AANGELEVERDE TEKST:
════════

Mensen reageren per persoon en per tijdsperiode verschillend op stress, wat komt door psychologische en sociale factoren die de impact van stressoren bepalen. Het gaat hierbij om sociale steun, persoonlijke controle, hardy persoonlijkheid, type A/B gedragspatronen.
Sociale steun
Sociale steun ziet op de ervaren comfort, zorg, waardering of hulp van andere personen of groepen. Mensen met sociale steun voelen zich geliefd, gewaardeerd en deel van een sociaal netwerk.
Vormen van sociale steun
- Emotionele of waarderingssteun: empathie, zorg, bezorgheid, waardering, aanmoediging.
- Tastbare of instrumentele steun: directe hulp bv geld lenen, baan regelen
- Informationele steun: advies, aanwijzingen, suggesties of feedback over hoe de persoon het doet
- Kameraadschappelijke steun (netwerksteun)
Het type steun dat een persoon nodig heeft, hangt af van de omstandigheden.
Wie krijgt van wie sociale steun?
Dit hangt af van:
- Ontvangers van steun: zelf asociaal zijn, niet om hulp vragen, niet assertief genoeg, anderen niet willen belasten e.d.
- Gevers van de steun: niet de mogelijkheden hebben, zelf hulp nodig hebben, ongevoelig voor hulpvraag
- Het sociale netwerk dat de persoon heeft: grootte, samenstelling, intimiteit, frequentie van onderling contact
- De leeftijd van de betrokkenen → met name ouderen ervaren minder steun
Sekse en socioculturele verschillen in het ontvangen van steun
Vrouwen ontvangen minder steun van hun man dan andersom en ze steunen voor steun meer op hun vriendinnen.

════════

Opgeslagen vermeldingen
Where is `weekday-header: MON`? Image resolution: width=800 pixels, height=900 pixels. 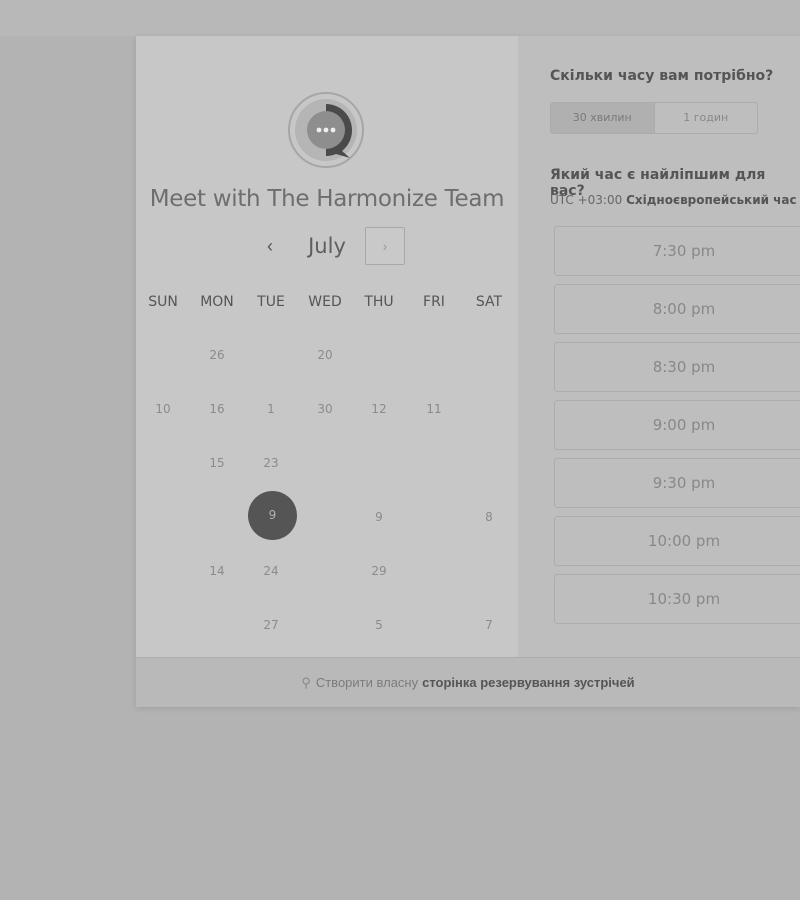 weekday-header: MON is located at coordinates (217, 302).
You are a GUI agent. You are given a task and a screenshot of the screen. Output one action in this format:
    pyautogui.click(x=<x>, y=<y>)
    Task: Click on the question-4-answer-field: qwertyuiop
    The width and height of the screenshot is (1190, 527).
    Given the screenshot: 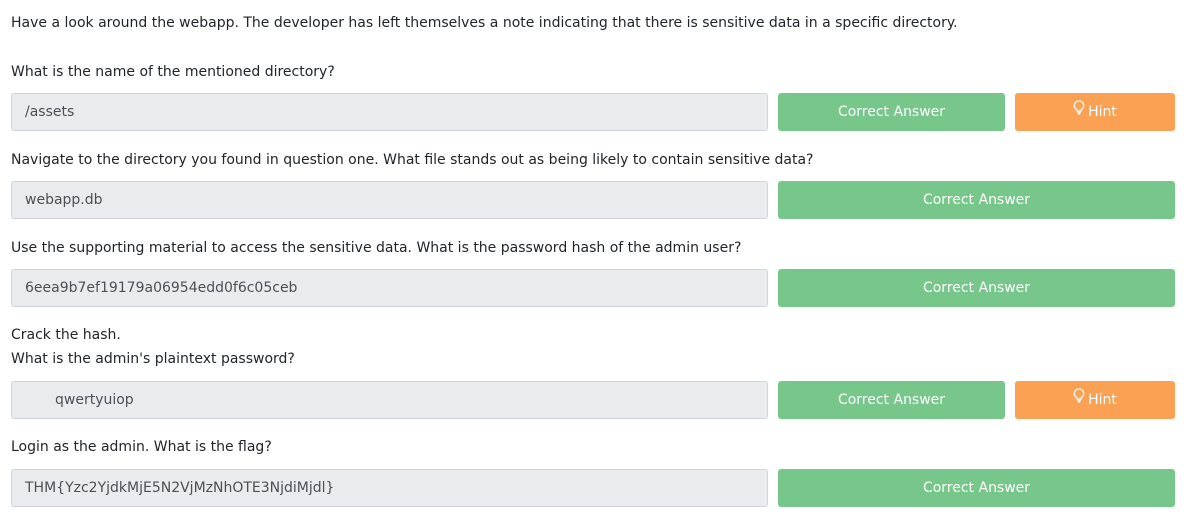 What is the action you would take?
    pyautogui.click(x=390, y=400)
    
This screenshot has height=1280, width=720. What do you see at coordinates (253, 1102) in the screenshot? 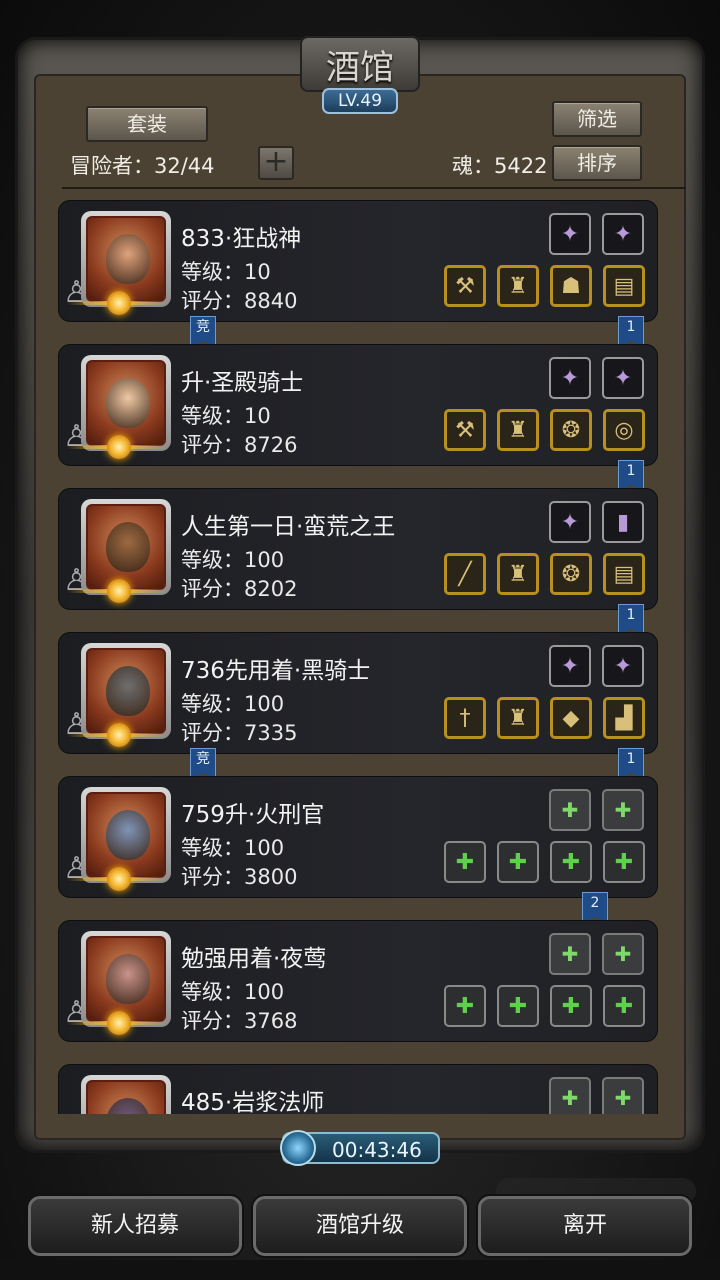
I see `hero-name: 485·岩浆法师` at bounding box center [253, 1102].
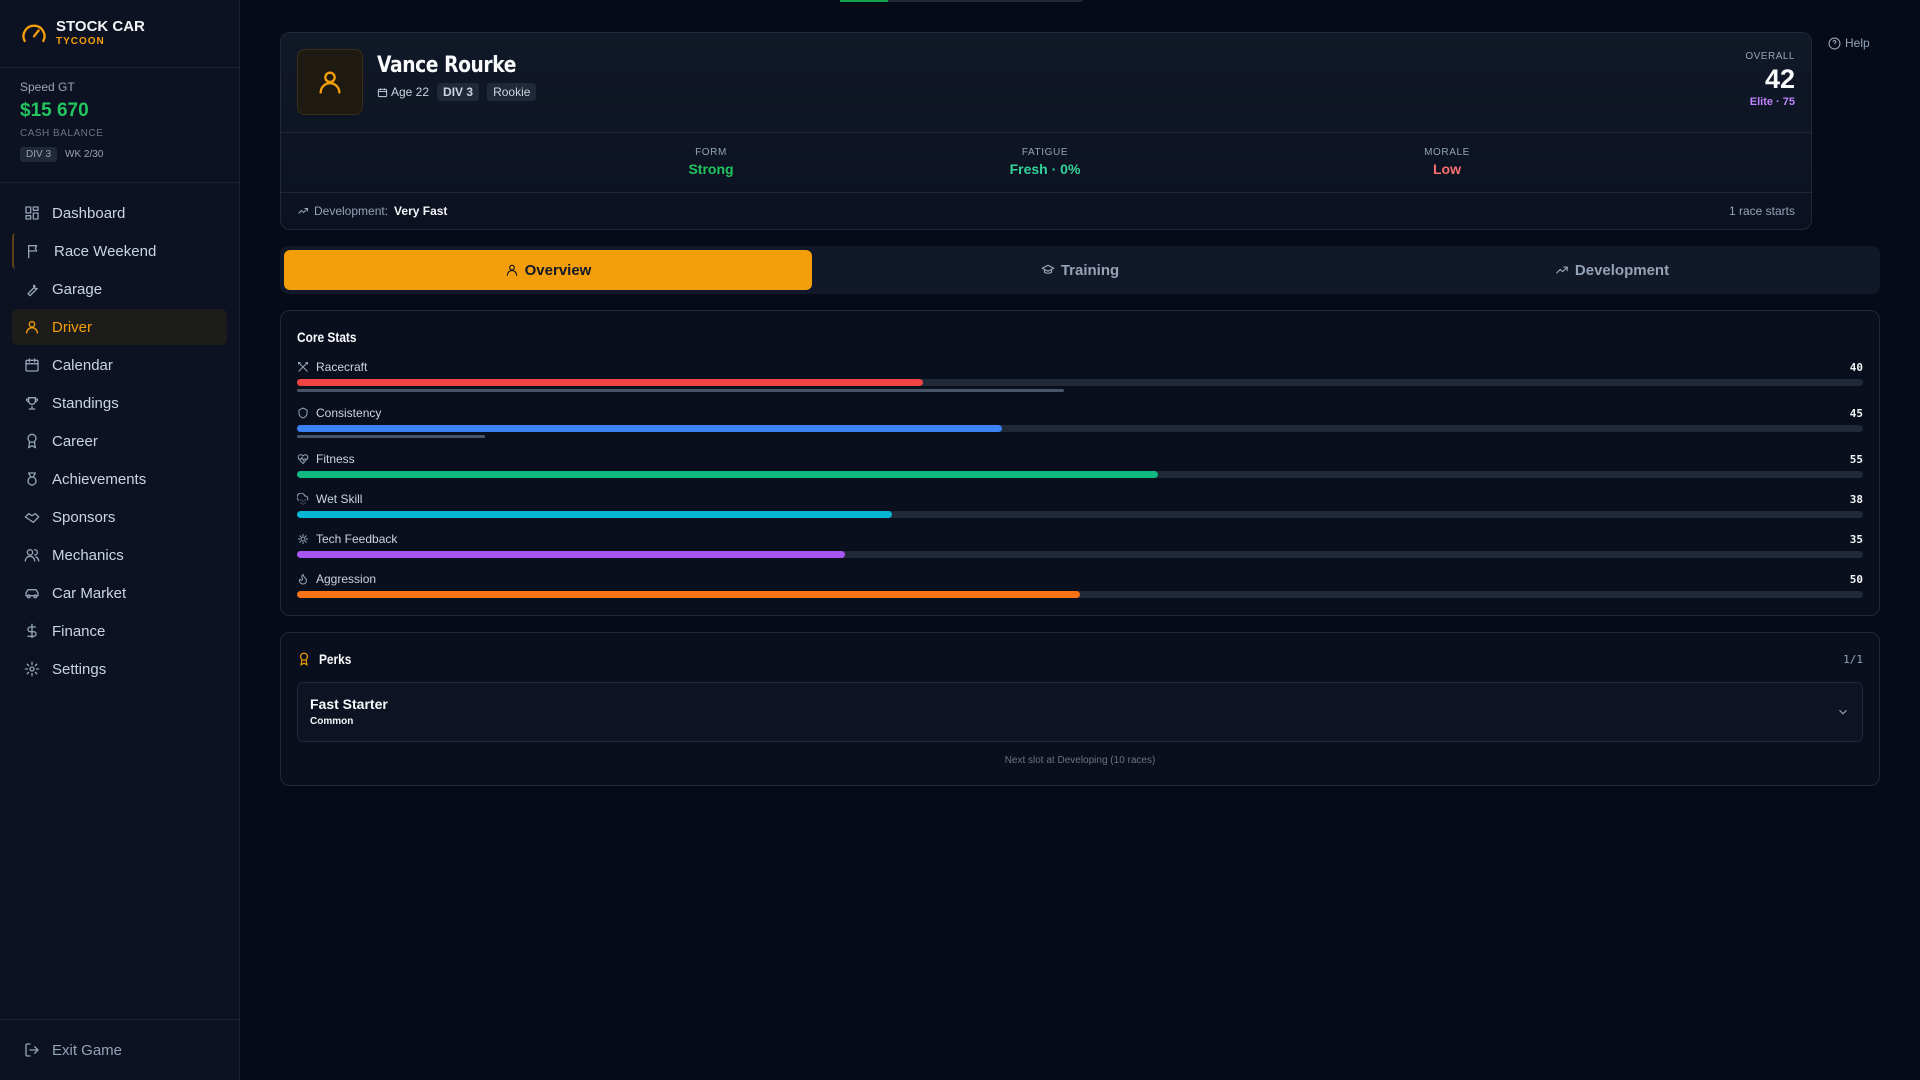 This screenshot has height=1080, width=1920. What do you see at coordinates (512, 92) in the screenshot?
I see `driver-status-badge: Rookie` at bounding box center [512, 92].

════════

UIT TE VOEREN TAKEN:
a) Welke leeftijdsgroep ervaart volgens de tekst over sociale steun met name minder steun?
b) Pak de tekst over sociale steun alsjeblieft weer op na de laatste zin en schrijf hem in dezelfde stijl verder.

ANTWOORDEN PER TAAK:
a) Met name ouderen.

b)
VS: zwarten hebben een kleiner sociaal netwerk dan latinos en blanken, en zwarte en latino hebben grotere netwerken dan vrouwen uit dit groepen.
Sociale steun, stress en gezondheid
Uit onderzoek is gebleken dat sociale steun stress kan reduceren. Hoe groter de sociale steun, hoe minder spanning mensen rapporteren in onderzoek. De spanning werd gemeten als cadiovasculaire reactiviteit (bloeddruk, hartslag)
→ maar ontwijkende personen hebben hogere reactiviteit wanneer ze sociale steun ontvangen
Hoe kan sociale sten de gezondheid beïnvloeden?
- Bufferhypothese: sociale steun beïnvloedt door de persoon te beschermen tegen de negatieve effecten van stress. Deze functie werkt alleen of vooral als de persoon onder zeer hoge stress staat. De buffer werkt enerzijds doordat mensen met veel steun een stressor minder bedreigend inschatten, anderzijds doordat de sociale steun de reactie van mensen op een stressor bepaalt nadat ze de situatie hebben beoordeeld, na de primaire beoordeling.
- Direct effect hypothese: sociale steun heeft een direct positief effect op de gezondheid, onafhankelijk van het wel of niet meemaken van stress. Het directe effect werkt doordat menen met veel steun een sterker bewustzijn kunnen hebben van "erbij horen" en eigenwaarde. Het moedigt mensen aan gezond te leven → omdat anderen om hen geven.
![]() |
A. Direct effect hypothese B.Bufferhypothese |
Sociale steun reduceert niet altijd de stress. Soms nemen mensen het als steun waar. Bovendien ervaart niet iedereen sociale steun hetzelfde. Het is hierbij belangrijk dat er 3 dimensies worden onderscheiden:
I. Daadwerkelijke sociale steun: wat wordt er objectief gezien, aan sociale steun, gegeven aan een individu?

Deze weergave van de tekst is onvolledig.